It takes novel ideas and non-stop grit to fuel a company from ideation to stability. For this reason, we’re not all entrepreneurs. However, for companies to sustain their efforts and continue to grow past their early stages, they’ll need strength in numbers.
Some business leaders believe that compensation is enough to motivate employees to do their jobs. But a paycheck can only make up for so much in an age where people want more fulfillment out of their careers.
Let’s look at the three essentials ways to give employees more buy-in so they perform better in their roles.
Whether in our personal or work lives, communication is often the key to developing and maintaining healthy relationships.
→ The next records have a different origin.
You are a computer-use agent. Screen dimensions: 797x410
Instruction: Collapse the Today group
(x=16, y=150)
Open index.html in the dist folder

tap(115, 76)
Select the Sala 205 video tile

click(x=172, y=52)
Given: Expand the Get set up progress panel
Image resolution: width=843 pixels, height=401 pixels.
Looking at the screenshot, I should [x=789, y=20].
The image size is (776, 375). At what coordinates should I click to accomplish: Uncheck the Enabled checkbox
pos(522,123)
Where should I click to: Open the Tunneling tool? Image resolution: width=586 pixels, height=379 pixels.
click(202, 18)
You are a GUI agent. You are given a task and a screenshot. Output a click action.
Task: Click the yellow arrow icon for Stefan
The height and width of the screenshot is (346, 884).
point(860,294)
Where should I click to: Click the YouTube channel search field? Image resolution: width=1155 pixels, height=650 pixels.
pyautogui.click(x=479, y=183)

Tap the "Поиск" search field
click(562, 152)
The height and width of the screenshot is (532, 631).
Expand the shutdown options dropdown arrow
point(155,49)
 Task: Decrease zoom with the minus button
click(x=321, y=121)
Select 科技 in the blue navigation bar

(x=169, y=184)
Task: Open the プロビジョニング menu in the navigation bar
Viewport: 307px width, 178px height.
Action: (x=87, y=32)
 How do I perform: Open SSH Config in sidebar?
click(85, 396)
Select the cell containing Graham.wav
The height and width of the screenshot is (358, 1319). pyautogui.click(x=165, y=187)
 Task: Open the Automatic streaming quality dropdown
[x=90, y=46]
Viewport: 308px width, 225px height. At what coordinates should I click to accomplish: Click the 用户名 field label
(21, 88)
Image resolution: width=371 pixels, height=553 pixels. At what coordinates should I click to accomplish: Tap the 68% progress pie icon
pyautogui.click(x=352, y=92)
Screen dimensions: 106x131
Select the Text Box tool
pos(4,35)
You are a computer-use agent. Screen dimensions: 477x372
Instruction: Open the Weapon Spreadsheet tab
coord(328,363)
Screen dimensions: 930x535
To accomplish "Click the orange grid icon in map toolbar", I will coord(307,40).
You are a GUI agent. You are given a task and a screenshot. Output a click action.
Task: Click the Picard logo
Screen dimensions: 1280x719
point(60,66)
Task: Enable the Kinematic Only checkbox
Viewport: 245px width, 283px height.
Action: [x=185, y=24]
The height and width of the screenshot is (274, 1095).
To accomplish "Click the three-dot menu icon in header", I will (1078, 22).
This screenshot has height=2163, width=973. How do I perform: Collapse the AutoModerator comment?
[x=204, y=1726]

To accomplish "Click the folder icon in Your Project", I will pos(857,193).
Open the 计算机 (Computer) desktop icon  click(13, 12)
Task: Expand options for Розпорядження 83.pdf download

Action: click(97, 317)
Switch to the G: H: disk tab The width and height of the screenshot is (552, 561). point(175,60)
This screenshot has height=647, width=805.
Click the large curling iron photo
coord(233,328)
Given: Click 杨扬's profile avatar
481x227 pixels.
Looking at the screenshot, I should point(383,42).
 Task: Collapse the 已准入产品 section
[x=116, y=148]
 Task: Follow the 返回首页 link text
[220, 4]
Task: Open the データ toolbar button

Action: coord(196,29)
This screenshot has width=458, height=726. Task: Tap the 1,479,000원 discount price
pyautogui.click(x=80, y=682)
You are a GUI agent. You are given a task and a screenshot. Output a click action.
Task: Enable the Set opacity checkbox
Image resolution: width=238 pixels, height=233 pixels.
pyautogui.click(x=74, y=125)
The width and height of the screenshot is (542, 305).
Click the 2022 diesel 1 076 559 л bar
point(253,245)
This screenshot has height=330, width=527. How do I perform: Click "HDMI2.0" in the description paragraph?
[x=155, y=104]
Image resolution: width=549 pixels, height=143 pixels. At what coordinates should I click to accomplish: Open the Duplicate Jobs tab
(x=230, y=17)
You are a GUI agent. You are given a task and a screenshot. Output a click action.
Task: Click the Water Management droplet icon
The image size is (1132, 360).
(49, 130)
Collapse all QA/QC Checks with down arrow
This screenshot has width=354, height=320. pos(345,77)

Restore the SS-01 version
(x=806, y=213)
In professional settings, practicing solid communication makes all the difference in how a workplace feels and functions.
The very first interactions prospective employees have with a company lay the foundation for the rest of the working relationship. Responsibilities and expectations should be clearly defined in the job description, then expounded upon in the job interview. Employees that do get hired should be made to understand their roles within the context of the business. After all, leaders have a lot of knowledge in their heads, but it’s often lost on new hires due to poor communication.
Aside from telling employees what’s expected of them and how their work can impact the organization, they need to be given regular feedback. Traditionally, incremental performance reviews every six months or year served this need. The problem is that business moves faster than ever. A lot can happen in one work day.
Ongoing feedback allows things to be discussed as they’re fresh in the employee and supervisor’s head. When employees do something well, don’t hesitate to recognize them for it, especially in front of other team members. If somebody demonstrates innovative thinking that doesn’t lead to success, champion them for thinking outside the box.
It’s also important to build relationships with employees about more than work topics. Some leaders view this as small talk and avoid it to maintain their authenticity, but small talk doesn’t have to be small, or disingenuous. Ask open-ended questions to elicit more in-depth answers. Remember the details. Follow-up with employees about their lives regularly.
If you detect that an employee is disgruntled or disengaged, don’t tiptoe around it. The problem is likely only to get worse. Sometimes all it takes to change the trajectory of an employee’s attitude is listening to their issues. From here, you can assess whether the employee has deeper-rooted problems with the org or if it’s a matter of tweaking something in their workflow closer to their satisfaction.
A large corporation won’t get far if every single employee has complete autonomy, but workers at every level want an ability to effect change. Empowering employees to put their best efforts forward starts with giving access to resources. If an individual has a good idea for something or wants to look into a problem more closely, they need the proper knowledge at their disposal. If they have to ask a higher up or submit a report request and wait days to weeks for an answer to their question, they’ll be less likely to stray beyond their confines in the future.
Some companies want to streamline and widen their knowledge discovery but are skeptical about employees’ ability to interact with data. Data fluency should be a goal for any modern organization, but so should implementing user-friendly tools. Technologies like ThoughtSpot’s conversational voice analytics make a business’ entire data archive accessible in seconds via natural language voice queries.
Part and parcel with flexible analytics tools are cultivating a company culture that doesn’t look down upon failure. Instead, employees should be encouraged to fail (to an extent, of course).
Companies that are looking to increase employee buy-in will also experience significant benefits when they give workers more flexibility in their schedules. That could mean allowing someone with a long commute to work remotely a few days a week or letting a parent leave the office a few hours’ earlier to pick up their kids.
Hiring and retaining top talent distinguishes businesses from their peers over the long term. Attracting and keeping top talent isn’t easy, though. These types of employees represent vast potential to organizations. However, this potential isn’t realized when employees are challenged. Satisfactory employees will be content to stay in their lane, but business-changing minds thrive when thinking critically.
When defining specific KPIs for the employee’s role, ask for their input. Give a smart employee a boilerplate contract filled with standard KPIs they didn’t have any say over won’t do much to motivate them. It’s also wise to involve good employees in more than their roles concern. Asking an employee’s opinion about something might put a timid individual on the spot, but it shines a spotlight on those looking to have their views heard.
Always push employees to become better versions of themselves, in and out of the workplace. There are many ways to do this, such as self-improvement funds, stipends for higher education or allowing employees to pursue other jobs in the business that interest them.
Organizations can do countless things to give employees more buy-in, but they all involve, communication, empowerment, and challenge. When businesses incorporate various tactics that related to these core employee needs, they’ll see workplace morale increase, turnover decrease, and overall productivity skyrocket.